We started fishing right after dark and had them in the bag by about 1:45 AM. It was a little windy but nothing like they (weathermen/noaa) had predicted. Final tally 20 Flatties & 14 Mullet. Biggest flounder was 4.8 lbs and biggest mullet was also a little over 4 lbs. I also have a few of the kill shots mixed in this time that I have been promising for so long.

















same fish as above








one of the 4 lb'ers








rear view








front view of the bigger ones (sorry about pic clarity)








on the tailgate once again for size reference. :letsdrink


----------



## bluffman2 (Nov 22, 2007)

nice job...good looking fish right there...


----------



## Death From Above (Sep 28, 2007)

Looks like you found some clear water. Nice catch and kill shots!! :clap


----------



## FlounderAssassin (Sep 28, 2007)

very nice!!! thanks for the pics and report!


----------



## Midnight Rider (Sep 30, 2007)

Ah Ha!!! Looks like inter costal water way bottom to me. Good Job.


----------



## BuckWild (Oct 2, 2007)

U fishing choctawhatchee bay area or pensacola?


----------



## Gnwdad (Oct 14, 2007)

Good job, as always!


----------



## gomet25 (Aug 25, 2008)

So Im new to this flounder gigging thing, Ive been out in the bay and the intercoastal the past two nights and havent seen one flounder... Where are they?


----------



## gomet25 (Aug 25, 2008)

Or any suggestions?


----------



## vspivey (Nov 6, 2007)

nice fish man! I guess theres no chance your going to tell us where you were???


----------



## Five Prongs Of Fury (Apr 15, 2008)

> *gomet25 (9/23/2008)*So Im new to this flounder gigging thing, Ive been out in the bay and the intercoastal the past two nights and havent seen one flounder... Where are they?

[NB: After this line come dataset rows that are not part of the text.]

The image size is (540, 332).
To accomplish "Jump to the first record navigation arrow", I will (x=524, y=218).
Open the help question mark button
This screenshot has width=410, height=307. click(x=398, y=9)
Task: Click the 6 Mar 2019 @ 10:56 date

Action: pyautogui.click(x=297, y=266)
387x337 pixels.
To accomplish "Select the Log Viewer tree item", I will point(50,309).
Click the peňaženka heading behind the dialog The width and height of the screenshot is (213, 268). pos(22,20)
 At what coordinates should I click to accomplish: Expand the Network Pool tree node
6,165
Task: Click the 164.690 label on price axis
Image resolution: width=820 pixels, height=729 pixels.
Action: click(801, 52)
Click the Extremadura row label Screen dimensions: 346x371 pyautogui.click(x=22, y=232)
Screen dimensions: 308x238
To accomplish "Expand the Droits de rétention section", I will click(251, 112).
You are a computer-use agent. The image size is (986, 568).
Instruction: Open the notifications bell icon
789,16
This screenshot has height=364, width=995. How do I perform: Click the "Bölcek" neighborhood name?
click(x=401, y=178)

Don't lose hope. If you keep at it you will eventually find them. You just have to think like a fish. Where would you like to lay on a given set of conditions to enable you to get the easiest meal possible? Variations in the make up of the bottom make a difference.


----------



## Murphy's Law (Sep 27, 2007)

Another nicemess !!! Congrat's :toast


----------



## Gnwdad (Oct 14, 2007)

> *gomet25 (9/23/2008)*So Im new to this flounder gigging thing, Ive been out in the bay and the intercoastal the past two nights and havent seen one flounder... Where are they?


I have floundered for a while now and still have nights with out seeing a fish, keep tring and don't give up.

***********And don't think your going to have nights like FIVE PRONGS, HE SEEMS TO BE THE FLOUNDER MASTER!**********


----------



## johnboatjosh (May 19, 2008)

Nice Fish HB, once again the bidding starts at $50.00 for information on "the" spot. :moon


----------



## Five Prongs Of Fury (Apr 15, 2008)

> *Gnwdad (9/23/2008)*
> 
> 
> > *gomet25 (9/23/2008)*So Im new to this flounder gigging thing, Ive been out in the bay and the intercoastal the past two nights and havent seen one flounder... Where are they?
> ...


I don't know about being a MASTER but, if you have to drive as far as I do:banghead in order to fish you really don't have any option but to stay on top of the conditions. Such as the tidal movement, wind direction, water temperature, barometric pressure changes and a couple of other things that I still haven't been able to put my finger on that I am pretty sure play a role in there feeding activity. Its really not that different from the things that you look at before you decide to go with a hook & line. I just try to keep a consant vigil on things and when the stars line upI hit the road!!!


----------



## Longbeard (Apr 24, 2008)

very nice mess five prongs:clap


----------



## Reel Twiztid (Apr 8, 2008)

Sweet job 5 prongs! :letsdrink

I'm gonna try to hit them tomorrow night if this wind calms down.:banghead


----------



## Shiznik (Feb 24, 2008)

Boy, there is a nice bunch of flatties! Nice pics too!


----------